I’m going to give you a free lesson in blogging. Follow along:
With change of ownership rumors raging on in New York, the Mets were isolated (in more ways than one) at Marlins Park where Jacob deGrom was tasked with making sure the Mets didn’t slide into the All-Star break on their asses. It would be typical Mets to get swept by the Marlins in Miami to take their sundae of a season so far and put ketchup on it.
(Shout out to Rick Peterson.)
Corey Dickerson sent shock waves throughout the throngs of Mets fans at Marlins Park with a two run home run in the first off deGrom. Now this would be the point in the post where I point out that deGrom’s ERA against the Marlins in his career is way too high for a back-to-back Cy Young award winner against a team that hasn’t had Stanton, Yelich and Ozuna for about a decade, it seems. But you already know that because you’re smart and you’re probably paying the extra money for Stathead by now.
Thanks to deGrom being deGrom and thanks to the offense being maddengly frustrating, the score remained 2-0 Miami until the 6th, when Pete Alonso’s two run homer tied the score. Now at this point in the post is where you are expecting me to tell you that Alonso was robbed from a place in the All-Star team. And while I tend not to get all upset about All-Star snubs since Genius LaRussa gave Matt Cain the start in the 2012 game over R.A. Dickey, you’re absolutely right. Alonso should be in the game with his .301 average even though his power is a little down. Freddie Freeman, Anthony Rizzo, and Rhys Hoskeins are all good picks, but certainly Alonso could have replaced one of the last two.

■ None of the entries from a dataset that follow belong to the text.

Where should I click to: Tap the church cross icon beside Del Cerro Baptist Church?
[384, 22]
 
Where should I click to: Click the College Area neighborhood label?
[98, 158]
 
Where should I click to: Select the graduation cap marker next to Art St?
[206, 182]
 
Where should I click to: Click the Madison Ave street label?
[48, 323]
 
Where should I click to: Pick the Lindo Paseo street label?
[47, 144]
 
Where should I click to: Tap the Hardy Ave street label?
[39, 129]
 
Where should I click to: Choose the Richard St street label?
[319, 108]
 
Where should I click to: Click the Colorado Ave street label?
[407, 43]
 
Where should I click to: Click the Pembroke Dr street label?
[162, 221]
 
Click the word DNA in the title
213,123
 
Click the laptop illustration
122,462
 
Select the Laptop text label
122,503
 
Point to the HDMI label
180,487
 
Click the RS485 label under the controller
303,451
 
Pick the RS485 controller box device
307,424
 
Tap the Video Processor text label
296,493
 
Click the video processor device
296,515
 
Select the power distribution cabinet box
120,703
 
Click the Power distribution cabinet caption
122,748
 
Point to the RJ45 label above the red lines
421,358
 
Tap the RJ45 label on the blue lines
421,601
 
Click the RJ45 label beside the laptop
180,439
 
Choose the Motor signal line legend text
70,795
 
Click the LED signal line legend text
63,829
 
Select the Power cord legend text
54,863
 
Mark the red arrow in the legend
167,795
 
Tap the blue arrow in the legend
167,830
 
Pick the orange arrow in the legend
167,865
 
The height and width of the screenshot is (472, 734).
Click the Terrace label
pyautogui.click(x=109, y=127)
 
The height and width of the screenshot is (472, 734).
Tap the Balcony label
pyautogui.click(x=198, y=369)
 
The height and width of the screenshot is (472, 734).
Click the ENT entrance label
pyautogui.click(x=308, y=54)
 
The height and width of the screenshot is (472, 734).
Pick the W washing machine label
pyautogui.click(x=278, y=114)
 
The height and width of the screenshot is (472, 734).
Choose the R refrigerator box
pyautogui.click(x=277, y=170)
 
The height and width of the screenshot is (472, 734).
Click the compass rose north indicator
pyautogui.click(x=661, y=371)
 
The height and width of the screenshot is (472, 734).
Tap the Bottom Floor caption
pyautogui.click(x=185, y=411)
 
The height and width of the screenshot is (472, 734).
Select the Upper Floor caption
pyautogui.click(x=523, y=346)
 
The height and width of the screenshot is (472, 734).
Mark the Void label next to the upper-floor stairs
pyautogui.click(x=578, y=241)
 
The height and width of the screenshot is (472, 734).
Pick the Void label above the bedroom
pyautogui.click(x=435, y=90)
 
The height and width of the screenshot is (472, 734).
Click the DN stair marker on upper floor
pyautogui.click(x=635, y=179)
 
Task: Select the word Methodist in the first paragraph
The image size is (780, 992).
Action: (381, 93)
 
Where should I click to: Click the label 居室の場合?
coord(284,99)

Alonso got another chance in the 9th with two men on against Drew Steckenrider, and old-timey newspaper articles and blog posts would use the All-Star conversation to lead into the false narrative that Alonso turned his anger at not making the ASG onto a Drew Steckenrider fastball and sent it to the moon. But more accurately, Steckenrider threw a slider that hung middle-middle and Alonso made it 5-2 with relative ease. But the weird part … besides the fact that Edwin Diaz got through the ninth 1-2-3, was that it was announced right in the middle of the 9th inning that Alonso would indeed join deGrom and Jeff McNeil at the ASG in Los Angeles as Freeman is dealing with some remnants of last season’s elbow injury and pulled out of the game as a precaution.
So whether you believe that all of these events were connected by karma or merely by sequence, all is good in Mets-land. They bounced back from last night’s loss, Alonso is being recognized by his peers, and the team is as close to being sold as it has ever been.
This is the part of the post where I foolishly ask “what could go wrong”. Now you can start your own blog.
Today’s Hate List
- Final lesson:
- Pick five Marlins.
- You can pick them from a certain season.
- Or find five Marlins that once hit a home run off Jacob deGrom.
- Your grades will be based on creativity.